Exercise input:
=== Begin Enclosure ===

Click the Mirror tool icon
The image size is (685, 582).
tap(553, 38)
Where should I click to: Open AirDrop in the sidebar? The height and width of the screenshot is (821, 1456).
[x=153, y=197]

=== End Enclosure ===

Task instructions:
Copy each of the records above so that nothing differs from the original.

Result of this exercise:
Click the Mirror tool icon
The image size is (685, 582).
tap(553, 38)
Where should I click to: Open AirDrop in the sidebar? The height and width of the screenshot is (821, 1456).
[x=153, y=197]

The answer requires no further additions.